Unter den Angeklagten im größten Staatsschutzverfahren der Bundesrepublik, dem Prozess gegen die „Gruppe Reuß“, ist er eine der schillerndsten und zugleich umstrittensten Figuren: Maximilian Eder. Der ehemalige Oberst der Bundeswehr und Mitbegründer des Kommandos Spezialkräfte (KSK) verkörpert für die Anklage den gefährlichen Militärflügel einer Verschwörung – für seine Unterstützer ist er ein Mann, der seinem soldatischen Eid treu geblieben ist.
Werdegang eines Elitesoldaten
Maximilian Eder blickt auf eine fast 40-jährige Karriere in der Bundeswehr zurück. Als Stabschef des KSK und Kommandeur eines Panzergrenadierbataillons war er Teil der militärischen Elite. Sein Bruch mit dem System erfolgte laut eigener Aussage während der Corona-Pandemie. Eder sah in den staatlichen Maßnahmen einen massiven Missbrauch von Amtsmacht und einen Verstoß gegen die Grundrechte, die er ein Leben lang zu schützen geschworen hatte.
Die Vorwürfe und der Prozessstand 2026
Seit seiner Festnahme im Dezember 2022 in Italien und der anschließenden Auslieferung befindet sich Eder in Untersuchungshaft.
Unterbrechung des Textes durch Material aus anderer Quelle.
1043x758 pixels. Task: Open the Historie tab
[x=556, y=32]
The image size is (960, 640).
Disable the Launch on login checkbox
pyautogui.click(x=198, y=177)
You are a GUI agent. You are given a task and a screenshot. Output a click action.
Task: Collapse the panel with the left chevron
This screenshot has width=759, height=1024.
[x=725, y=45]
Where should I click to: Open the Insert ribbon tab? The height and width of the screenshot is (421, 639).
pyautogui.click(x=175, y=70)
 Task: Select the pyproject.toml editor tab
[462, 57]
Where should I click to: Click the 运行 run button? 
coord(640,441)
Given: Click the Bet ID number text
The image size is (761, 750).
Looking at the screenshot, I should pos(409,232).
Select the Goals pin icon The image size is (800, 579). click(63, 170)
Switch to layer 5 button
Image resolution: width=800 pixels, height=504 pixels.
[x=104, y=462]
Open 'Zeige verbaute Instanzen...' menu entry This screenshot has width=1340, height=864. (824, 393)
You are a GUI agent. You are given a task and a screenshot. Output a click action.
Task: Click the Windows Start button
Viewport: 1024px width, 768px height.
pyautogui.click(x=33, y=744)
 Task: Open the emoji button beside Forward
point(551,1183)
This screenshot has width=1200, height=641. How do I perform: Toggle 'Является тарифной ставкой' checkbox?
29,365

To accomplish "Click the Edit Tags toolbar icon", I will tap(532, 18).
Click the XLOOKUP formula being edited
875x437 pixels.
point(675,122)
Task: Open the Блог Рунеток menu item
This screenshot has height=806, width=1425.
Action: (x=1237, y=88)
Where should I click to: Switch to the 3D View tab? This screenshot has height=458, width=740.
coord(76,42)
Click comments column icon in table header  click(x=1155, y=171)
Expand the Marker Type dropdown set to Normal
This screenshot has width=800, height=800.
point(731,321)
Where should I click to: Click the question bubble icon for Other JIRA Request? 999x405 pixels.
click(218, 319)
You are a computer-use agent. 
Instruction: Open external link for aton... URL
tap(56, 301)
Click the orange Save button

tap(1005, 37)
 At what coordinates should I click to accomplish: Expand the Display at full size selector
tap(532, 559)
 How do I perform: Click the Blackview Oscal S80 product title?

Der Vorwurf der Bundesanwaltschaft wiegt schwer: Vorbereitung eines hochverräterischen Unternehmens und Mitgliedschaft in einer terroristischen Vereinigung.
- Militärische Planung: Eder soll laut Anklage Teil des „militärischen Arms“ gewesen sein, der den bewaffneten Umsturz und die anschließende „Säuberung“ des politischen Systems vorbereitete.
- Widerstand im Gerichtssaal: Im Januar 2026 zeigt sich Eder im Frankfurter Prozess weiterhin ungebrochen. Er nutzt seine Aussagen oft für eine „Vorwärtsverteidigung“, in der er die Legitimität der aktuellen Justiz in Zweifel zieht und betont, er bekämpfe nicht den Staat an sich, sondern dessen Missbrauch durch die Regierenden.
- Hungerstreik und Haftbedingungen: Besorgnis lösten Berichte über Eders Gesundheitszustand aus. Er trat bereits mehrfach in Hungerstreiks, um gegen die aus seiner Sicht politisch motivierten Haftbedingungen und die lange Untersuchungshaft zu protestieren.
Politische Einordnung: Radikalisierung oder Konsequenz?
Die Plattform politischeverfolgung.de betrachtet den Fall Eder als Lehrbeispiel für die Entfremdung zwischen Staat und seinen Dienern. Während Mainstream-Medien ihn als „Reichsbürger“ und „Verschwörungsideologen“ (wegen seiner Thematisierung satanisch-ritueller Gewalt) brandmarken, argumentiert sein Umfeld, dass Eder lediglich die Konsequenz aus seinem Eid gezogen habe: Den Schutz des Volkes vor einem übergriffigen Staat.
„Mein soldatischer Eid gilt bis zum Lebensende. Ich bekämpfe diejenigen, die ihre Amtsmacht missbrauchen.“ – Maximilian Eder vor Gericht
Fazit
Ob Maximilian Eder tatsächlich ein Terrorist oder ein politischer Gefangener ist, wird das Urteil des OLG Frankfurt zeigen müssen. Doch schon jetzt steht fest: Der Fall eines hochdekorierten Offiziers, der sich gegen das System wendet, das er mit aufgebaut hat, ist ein tiefes Symptom für die gesellschaftlichen Risse der Nach-Corona-Ära.